## [TEXT]
== Segment start ==

High-profile advocates urge leaders to treat road safety as seriously as killer diseases

By David Nowak, AP
Wednesday, November 18, 2009

World leaders urged to boost road safety

MOSCOW — Former NATO chief George Robertson and movie actress Michelle Yeoh urged world leaders Wednesday to treat traffic accidents as though they were a killer disease.

Road crashes kill on the scale of malaria or tuberculosis, claiming an average of 1.3 million lives per year globally — a figure safety advocates warned would rise to 2 million by 2020 if their recommendations are not met.

“While we have succeeded in raising the political profile of road safety, we have not yet translated that into results,” Robertson, head of the Make Roads Safe global campaign, said at a Moscow conference.

The advocates are pushing the United Nations to label the next 10 years a U.N. decade of action on road safety with a commitment to cut the forecast level of fatalities by 50 percent — saving a potential 5 million lives.

== Segment end ==

## [LISTED RECORDS]
== Segment start ==

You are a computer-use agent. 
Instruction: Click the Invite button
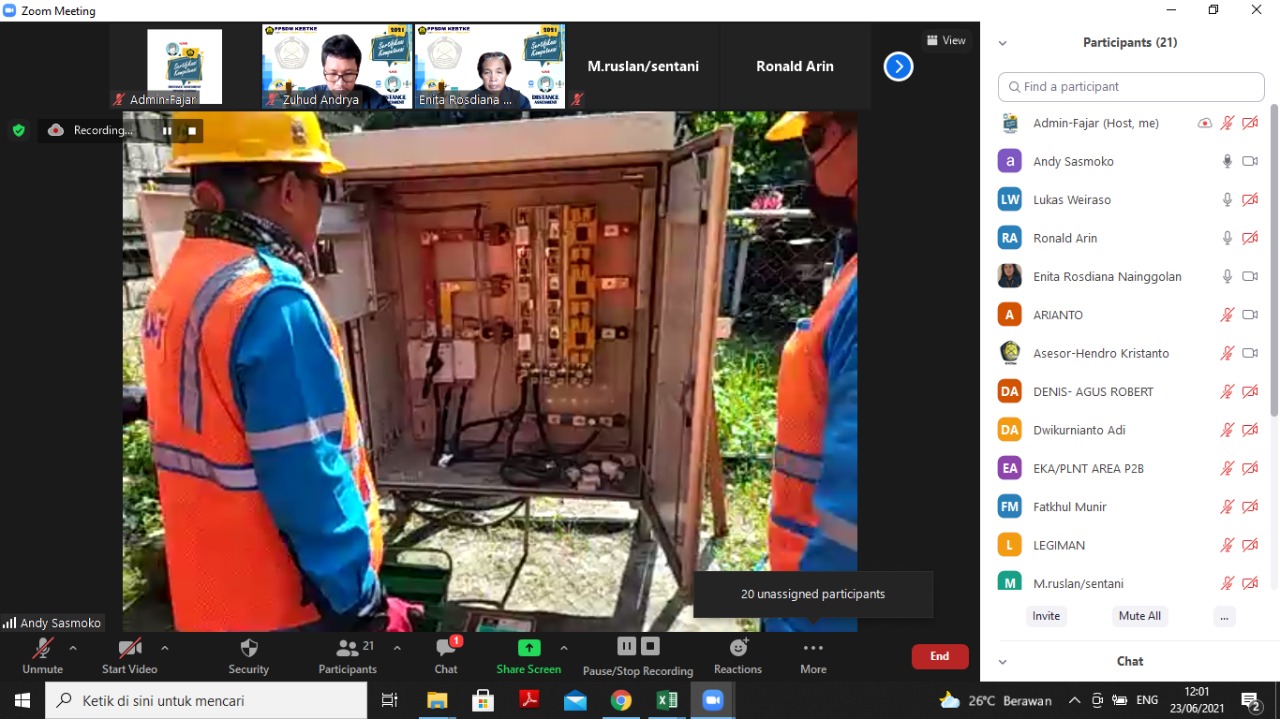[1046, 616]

== Segment end ==
== Segment start ==

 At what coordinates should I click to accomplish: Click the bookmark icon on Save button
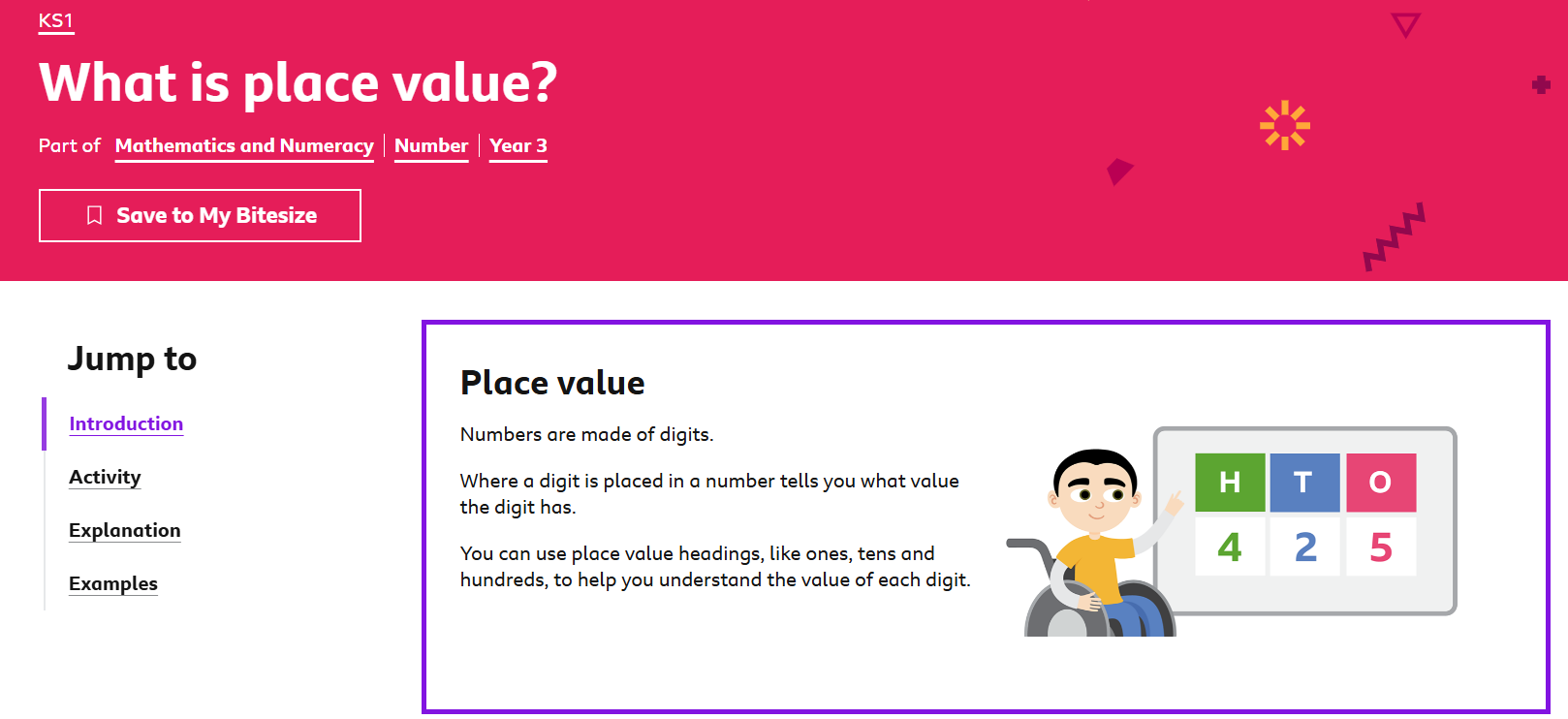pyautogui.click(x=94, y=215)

== Segment end ==
== Segment start ==

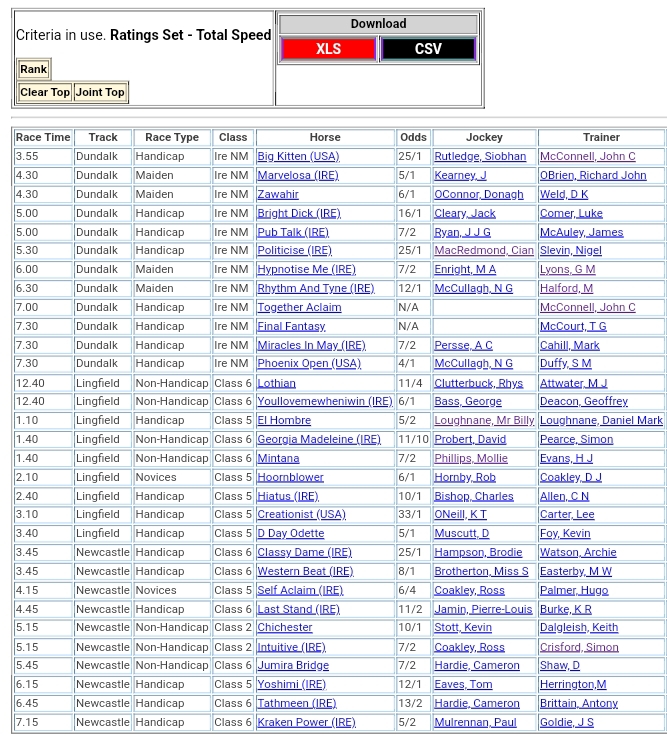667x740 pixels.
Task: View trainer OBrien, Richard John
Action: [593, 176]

== Segment end ==

## [EXERCISE DESCRIPTION]
Reproduce the entire road safety article word for word, from its headline through its final sentence.

## [COMPLETED EXERCISE]
High-profile advocates urge leaders to treat road safety as seriously as killer diseases

By David Nowak, AP
Wednesday, November 18, 2009

World leaders urged to boost road safety

MOSCOW — Former NATO chief George Robertson and movie actress Michelle Yeoh urged world leaders Wednesday to treat traffic accidents as though they were a killer disease.

Road crashes kill on the scale of malaria or tuberculosis, claiming an average of 1.3 million lives per year globally — a figure safety advocates warned would rise to 2 million by 2020 if their recommendations are not met.

“While we have succeeded in raising the political profile of road safety, we have not yet translated that into results,” Robertson, head of the Make Roads Safe global campaign, said at a Moscow conference.

The advocates are pushing the United Nations to label the next 10 years a U.N. decade of action on road safety with a commitment to cut the forecast level of fatalities by 50 percent — saving a potential 5 million lives.